Hier volgt een uitleg van het protocol rond de toetreding van een nieuwe monarch.

Charles volgt de troon op onmiddellijk na het overlijden van de monarch. Er wordt zo spoedig mogelijk, gewoonlijk binnen 24 uur, een Raad van Toetreding bijeengeroepen in St. James's Palace, de officiële residentie van de vorst, om de opvolger uit te roepen.

De raad wordt gevormd door Privy Counsellors, die de vorst al sinds de Normandische tijd adviseren. Zij bestaan nu uit ongeveer 670 hooggeplaatste politici, waaronder premier Liz Truss.

Ook aanwezig zijn de Lords Spiritual and Temporal - bisschoppen van de Kerk van Engeland die in het Hogerhuis zetelen, waaronder de aartsbisschop van Canterbury, samen met de wereldlijke edelen van het rijk.

De Lord Mayor van Londen, hoge ambtenaren en Hoge Commissarissen van de 14 andere rijken die de monarch als staatshoofd hebben, zitten ook in de Raad, waarvan de Lord President momenteel wetgever Penny Mordaunt is.

Alle Privy Counsellors zullen worden uitgenodigd, maar niet allen zullen op korte termijn aanwezig kunnen zijn. In 1952, na de dood van George VI, woonden 191 leden de Toetredingsraad van Elizabeth bij.

De Toetredingsraad is in twee delen verdeeld:

DEEL I

De Lord President kondigt het overlijden van de vorst aan en de griffier van de raad, Richard Tilbrook, leest hardop de tekst van de Toetredingsproclamatie voor.

Een zogenaamde platformpartij, bestaande uit de aanwezige leden van de koninklijke familie, de eerste minister, de aartsbisschop van Canterbury en de Earl Marshal - de hertog van Norfolk, Edward Fitzalan-Howard, het eerste lid van de adelstand die verantwoordelijk is voor de organisatie van staatsplechtigheden - ondertekent de proclamatie.

Zodra de proclamatie is ondertekend, roept de Lord President om stilte en behandelt de Raad de overige zaken, zoals de verspreiding van de proclamatie en de aanwijzingen voor het afvuren van artilleriegeschut in het Londense Hyde Park en de Tower of London.

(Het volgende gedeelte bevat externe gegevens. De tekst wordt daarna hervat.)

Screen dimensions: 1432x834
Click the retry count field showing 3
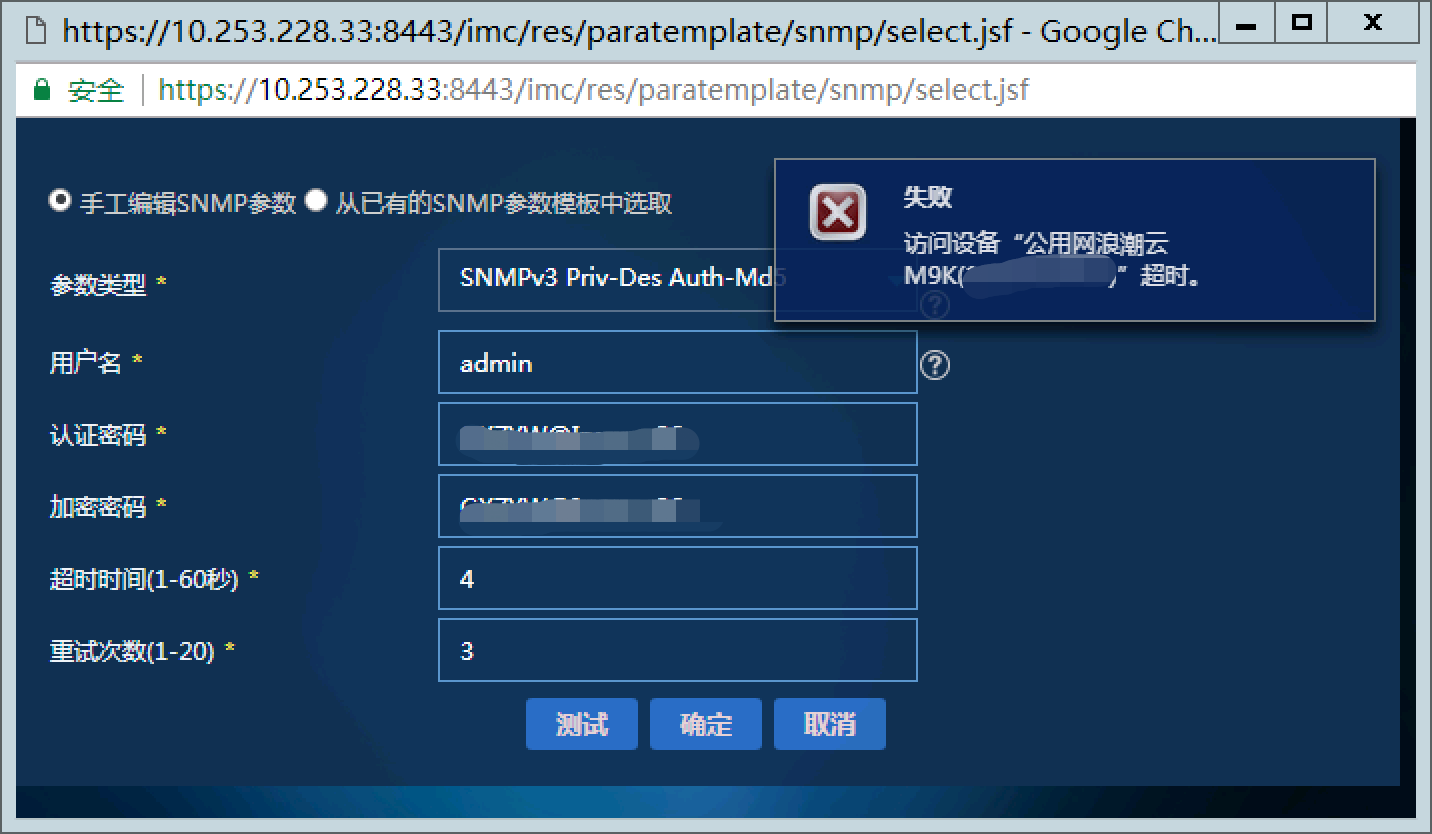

Na deel I van de Raad wordt de proclamatie voorgelezen vanaf de Proclamation Gallery, een balkon boven Friary Court van St James's Palace, door de Garter King of Arms, momenteel David White, de hoogste heraut in Engeland, wiens ceremoniële rol een jaarsalaris van 49 pond met zich meebrengt, vastgesteld in de jaren 1830.

Hij wordt vergezeld door de Earl Marshal en andere functionarissen in traditionele heraldische kledij.

De proclamatie gaat vergezeld van saluutschoten en de herauten reizen naar Mansion House in de City van Londen, waar zij vervolgens in de Royal Exchange wordt voorgelezen. De proclamatie wordt in het openbaar voorgelezen in de andere hoofdsteden van het Verenigd Koninkrijk - Edinburgh, Belfast en Cardiff - en op andere plaatsen.

DEEL II

Deel II van de Toetredingsraad wordt gehouden door de nieuwe vorst, maar volgt niet altijd onmiddellijk op deel I. Het wordt alleen bijgewoond door Privy Counsellors en begint met een persoonlijke verklaring van Charles in verband met de dood van de koningin.

Daarna legt hij een eed af met betrekking tot de veiligheid van de Kerk van Schotland, zoals vereist wordt door de wet van 1707 waarbij Schotland zich met Engeland en Wales verenigde om Groot-Brittannië te vormen. Dit heeft elke Soeverein sinds 1714 bij zijn Toetreding gedaan.

In de veronderstelling dat Charles verkiest onder zijn voornaam te regeren, luidt de eed als volgt: "Ik, Karel III, bij de Gratie Gods van het Verenigd Koninkrijk van Groot-Brittannië en Noord-Ierland en van Mijn andere Gebieden en Koninkrijken Koning, Verdediger van het Geloof, beloof en zweer getrouw, dat ik de vestiging van de ware Protestantse Godsdienst, zoals deze is vastgesteld door de wetten die in Schotland gemaakt zijn ter vervolging van de Rechtsvordering en in het bijzonder door een Wet, getiteld "Een Wet ter beveiliging van de Protestantse Godsdienst en de Presbyteriaanse Kerkregering" en door de Wetten die in het Parlement van beide Koninkrijken zijn aangenomen voor de Unie van de twee Koninkrijken, tezamen met de Regering, Aanbidding, Tucht, Rechten en Privileges van de Kerk van Schotland, onaantastbaar zal handhaven en bewaren. Zo waarlijk helpe mij God."

De nieuwe vorst ondertekent dan twee exemplaren van de eed.